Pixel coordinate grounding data
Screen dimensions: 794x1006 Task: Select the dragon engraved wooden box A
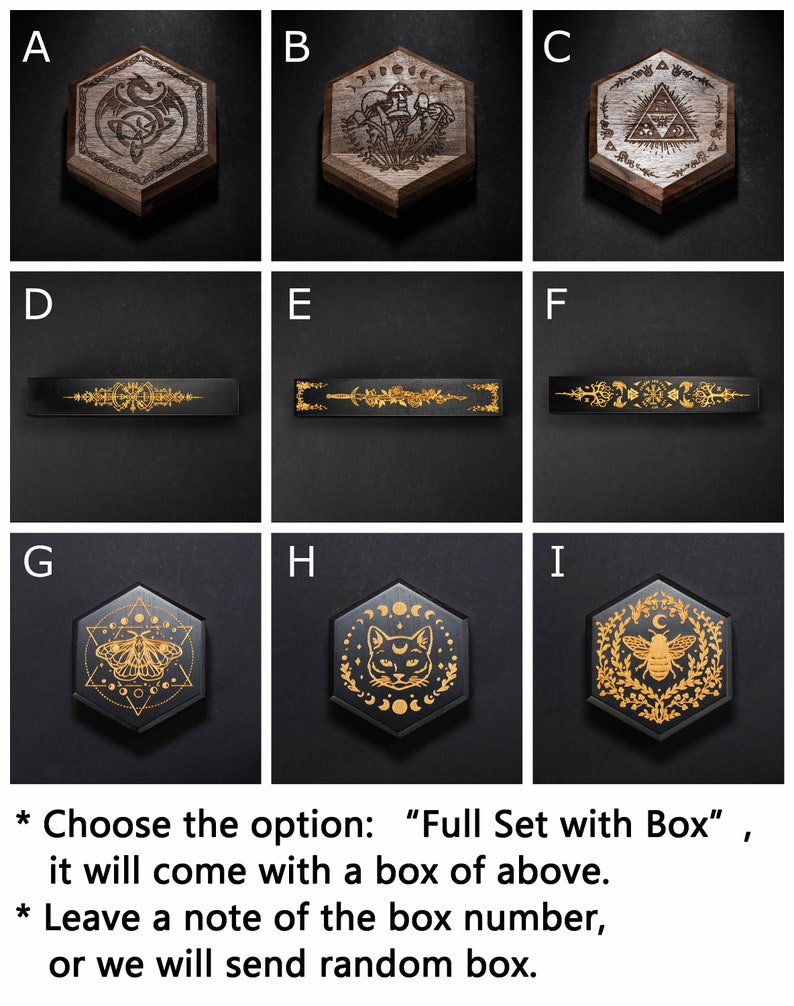click(x=140, y=128)

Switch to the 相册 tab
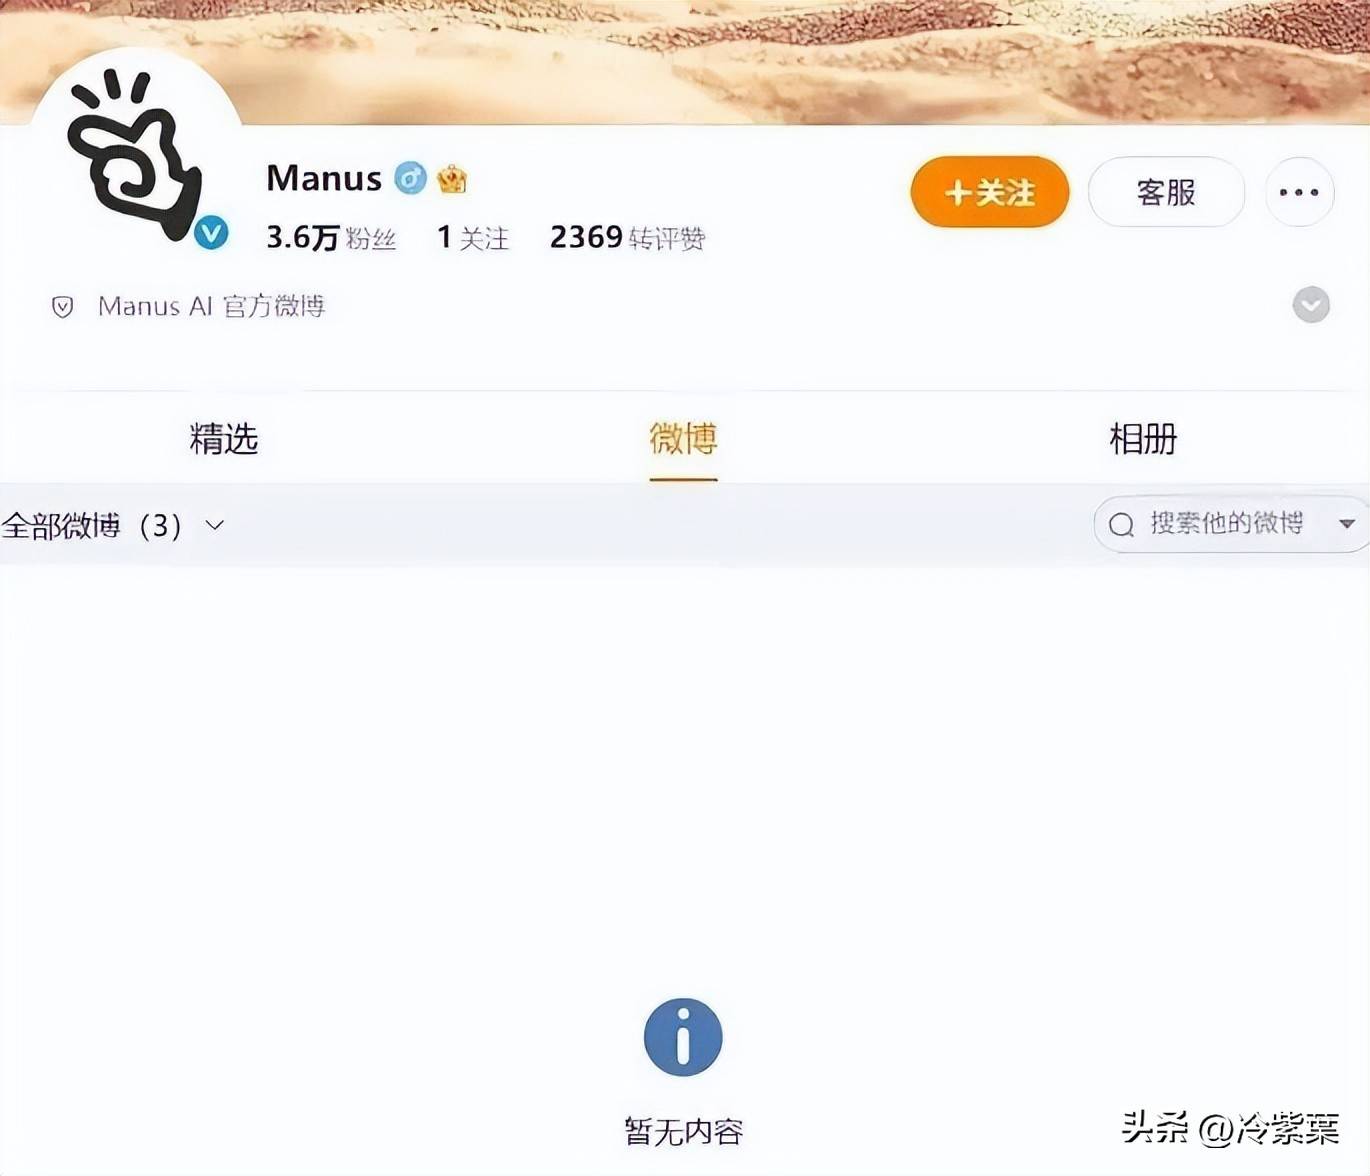tap(1143, 438)
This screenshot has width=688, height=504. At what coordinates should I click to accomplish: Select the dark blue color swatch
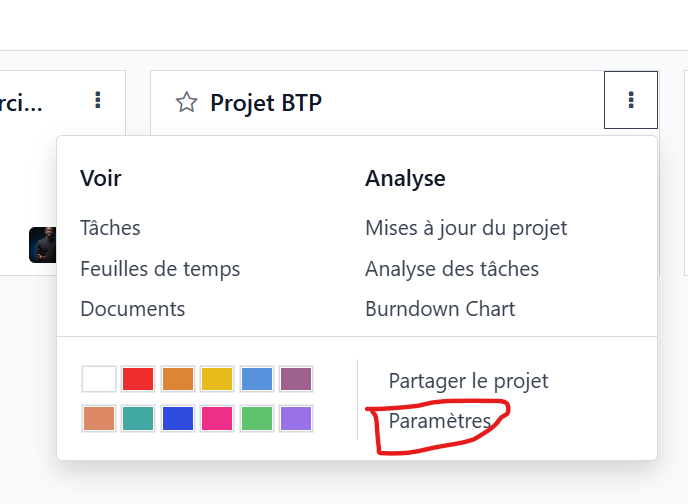coord(178,418)
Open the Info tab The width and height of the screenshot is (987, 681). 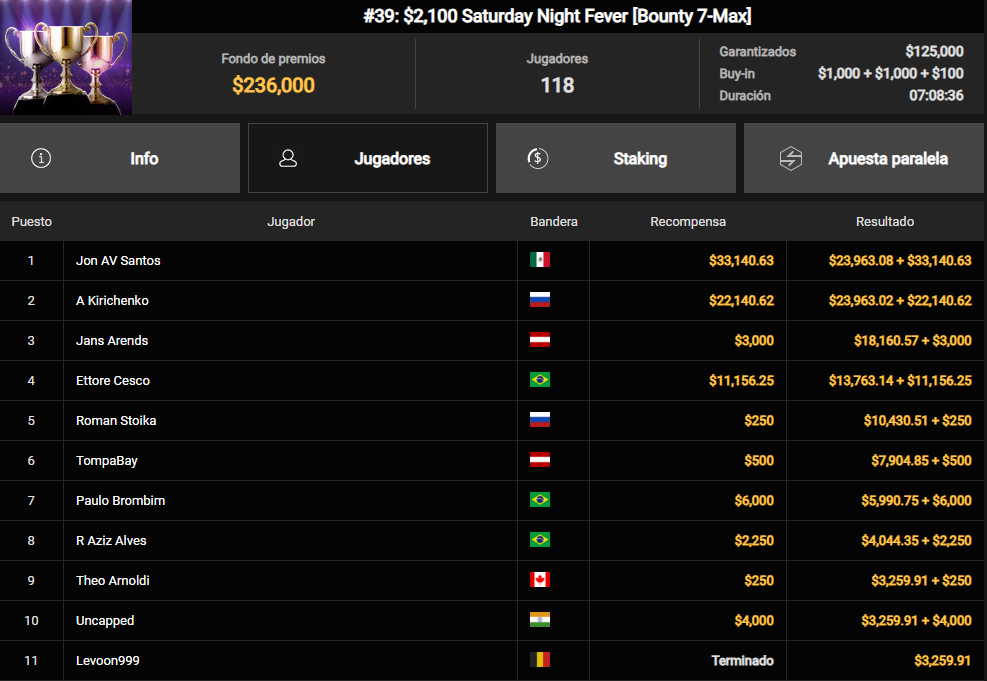[120, 158]
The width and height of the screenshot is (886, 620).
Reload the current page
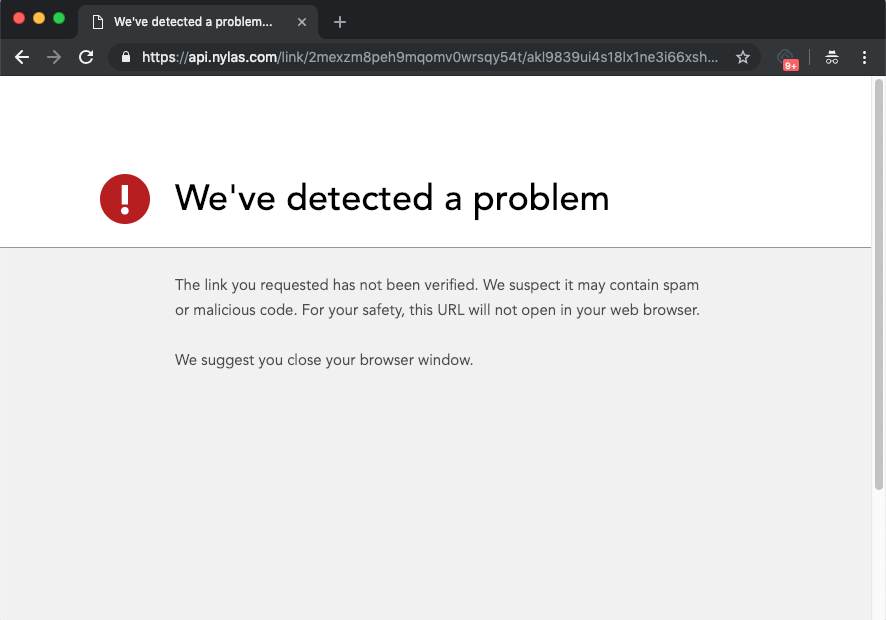[x=87, y=57]
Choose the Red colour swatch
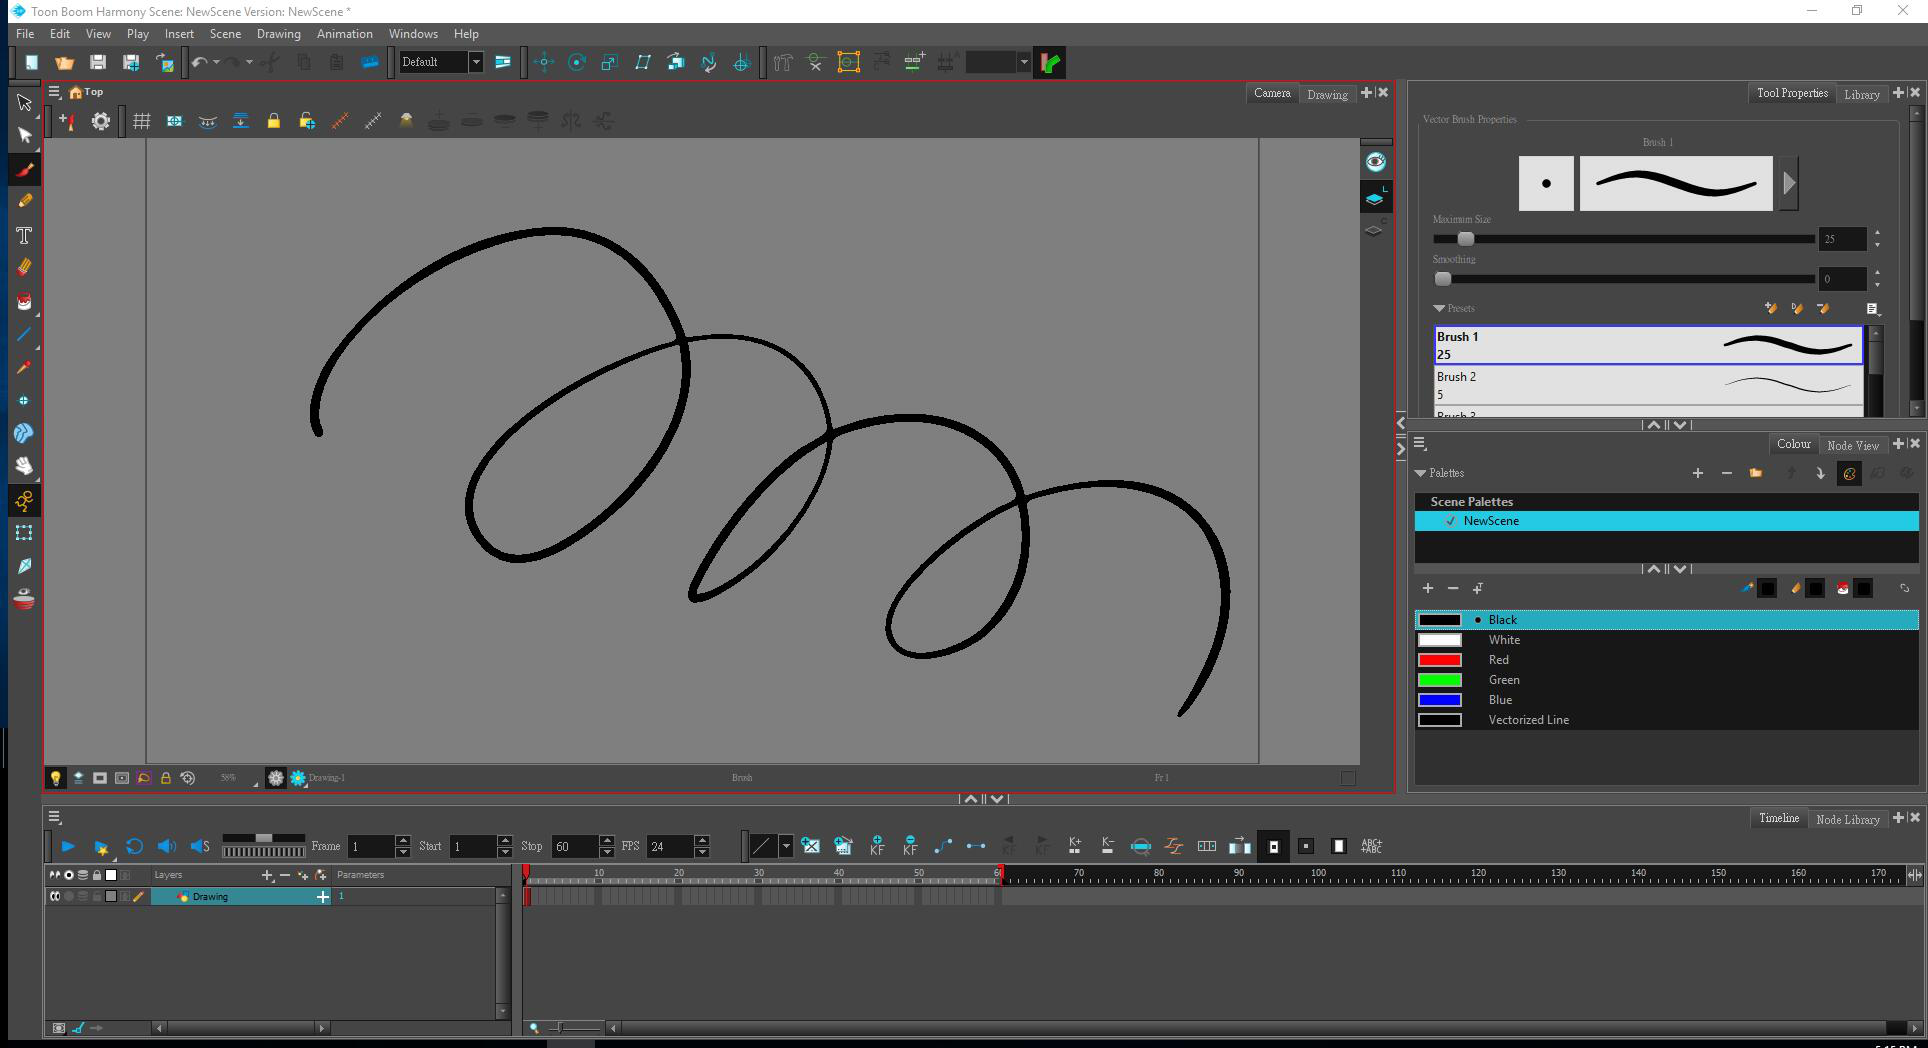This screenshot has height=1048, width=1928. click(1440, 660)
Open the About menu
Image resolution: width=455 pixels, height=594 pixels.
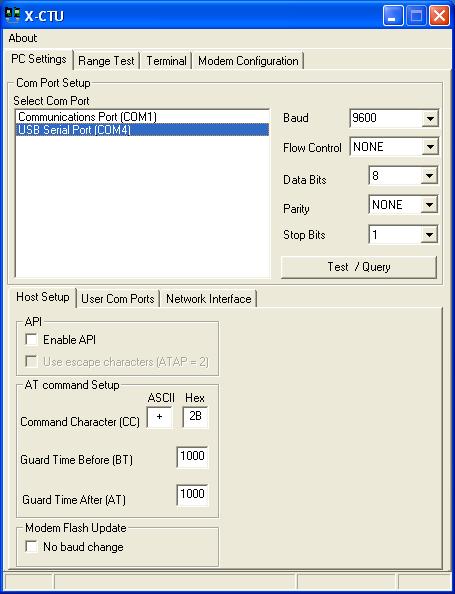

● Goal of the exercise:
Would you print, exactly as they appear, the lines from the line with "The width and height of the screenshot is (886, 620)." through the end of the entries above, leaving out the pictures?

● Written solution:
The width and height of the screenshot is (886, 620).
Reload the current page
[x=87, y=57]
Choose the Red colour swatch
This screenshot has height=1048, width=1928. click(1440, 660)
Open the About menu
Image resolution: width=455 pixels, height=594 pixels.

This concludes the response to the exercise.